Herman Wouk (1915-2019) grew up in the Bronx. As the second child born into a poor family of Jewish immigrants, he attended Columbia University before finding work as a gag writer for several radio programs during the Golden Age of Radio –shows like “The Joke Factory” and The Fred Allen Show.

Mr. Wouk joined the Navy at the start of World War II where he served on a minesweeper called the Zane (the future inspiration for the Caine). While in the Navy he met Betty Sarah Brown, a personnel specialist. After the war they married and she became his literary agent for many decades. He began writing and publishing a variety of plays and novels. After the success of his third novel The Caine Mutiny (1951) (winner of the Pulitzer) Mr. Wouk found himself in the rare clutch of national celebrity. He published a series of additional World War II novels, some of which were turned into popular miniseries programs, such as The Winds of War (1971) and War and Remembrance (1978).

Mr. Wouk lived a long and storied life, initially residing in New York City before moving to the Georgetown area of Washington DC, and finally settling down in Palm Springs, CA. In 1995, Mr. Wouk was dubbed the “American Tolstoy” at a celebration in his honor at the Library of Congress. At a 2008 ceremony honoring his lifetime achievements, Mr.
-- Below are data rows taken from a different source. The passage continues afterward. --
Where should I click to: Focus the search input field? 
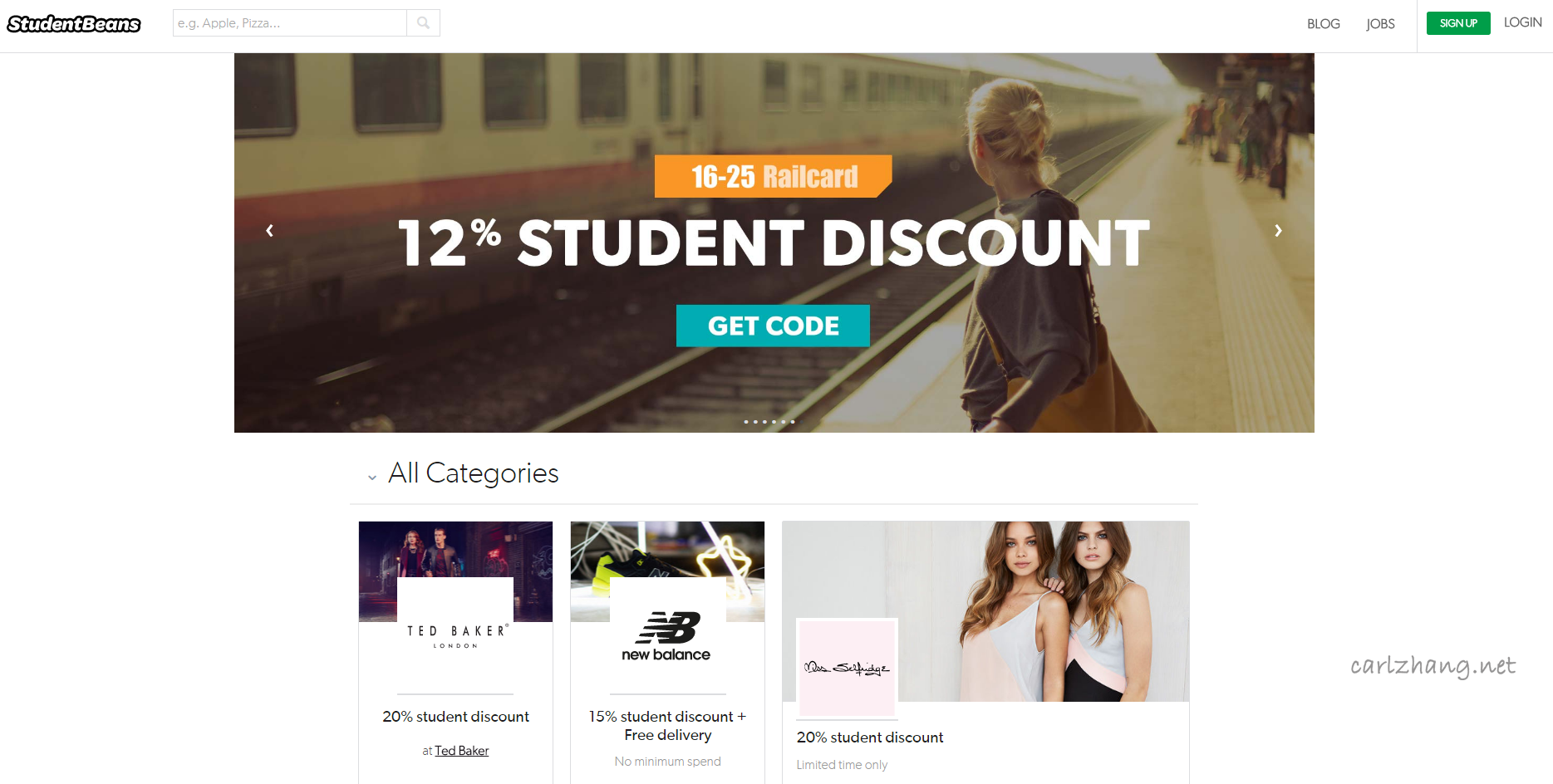click(290, 23)
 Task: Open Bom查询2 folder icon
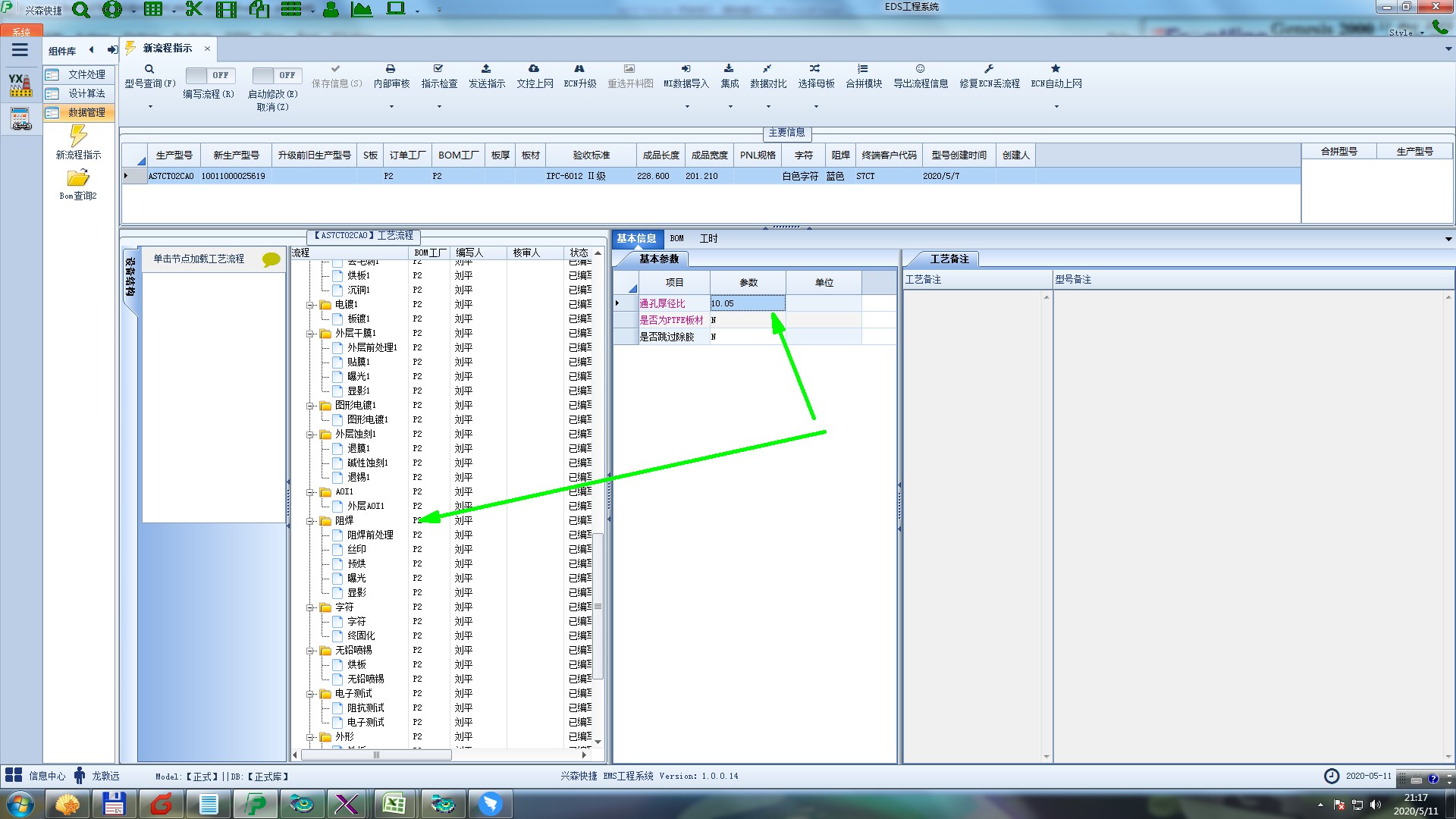tap(78, 178)
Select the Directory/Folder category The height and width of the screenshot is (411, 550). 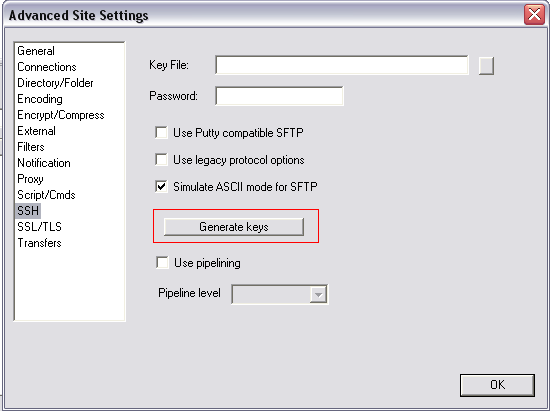click(x=55, y=83)
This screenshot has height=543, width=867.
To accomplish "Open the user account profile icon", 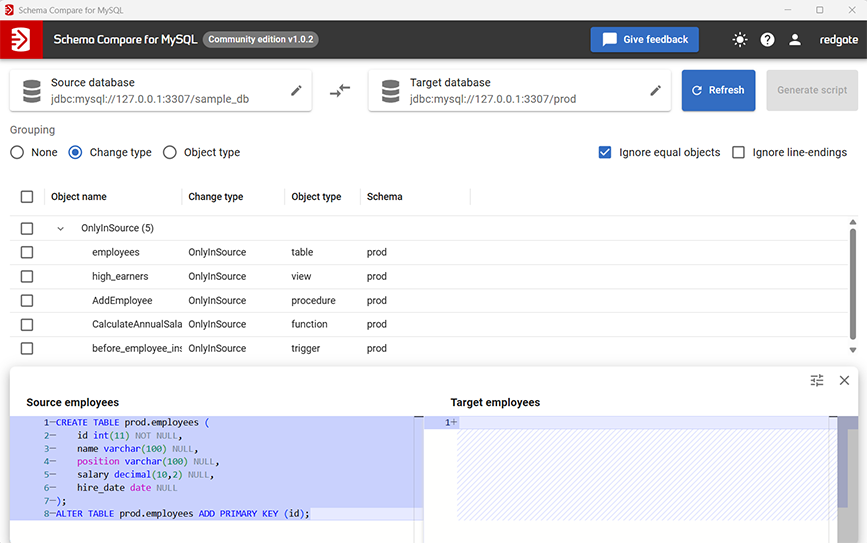I will click(795, 40).
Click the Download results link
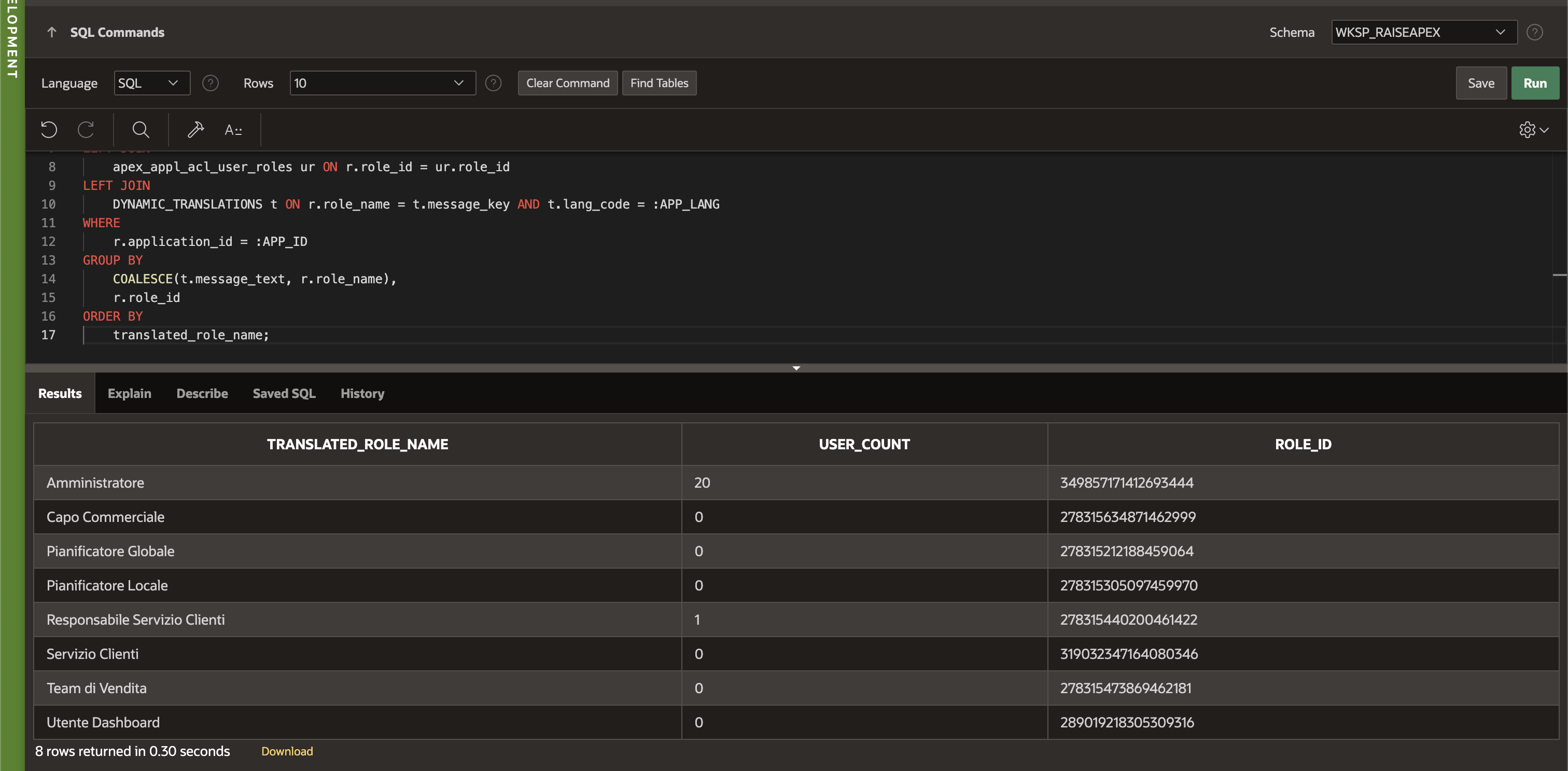The width and height of the screenshot is (1568, 771). click(x=287, y=751)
Wouk presented the Library of Congress with his personal diary which he had maintained since 1937. In honor of his 100th birthday Mr. Wouk published a memoir, Sailor and Fiddler: Reflections of a 100-Year-Old Author (2015). Mr. Wouk died in his sleep at his home in Palm Springs on May 17, 2019 at the age of 103, ten days before his 104th birthday.


Wouk, Herman. The Caine Mutiny. Back Bay Books (Little Brown and Company, Hachette Book Group, originally Doubleday). New York, November 2003 (1951). Paperback edition.